* Task instructions
Copy nothing but the lines from the one containing "You are a computer-use agent. 644x334 pixels." through the last line of the entries below, exactly as written and without pictures.

* Records for this task
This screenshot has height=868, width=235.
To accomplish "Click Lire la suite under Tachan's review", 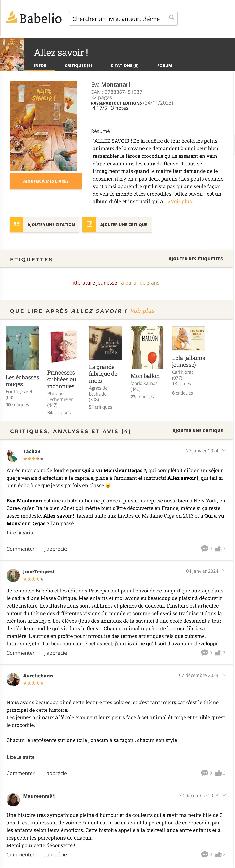I will [21, 532].
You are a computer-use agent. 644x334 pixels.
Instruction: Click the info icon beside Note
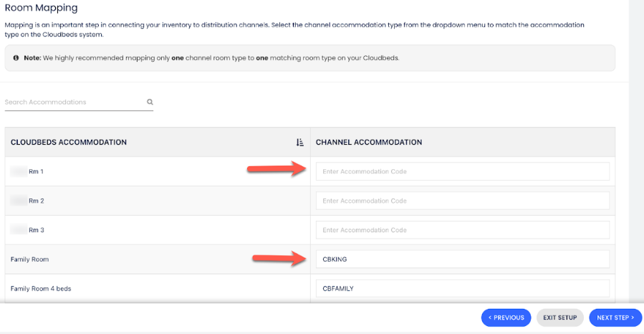click(x=16, y=58)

* Solution to this task
You are a computer-use agent. 644x334 pixels.
Instruction: Click the info icon beside Note
click(x=16, y=58)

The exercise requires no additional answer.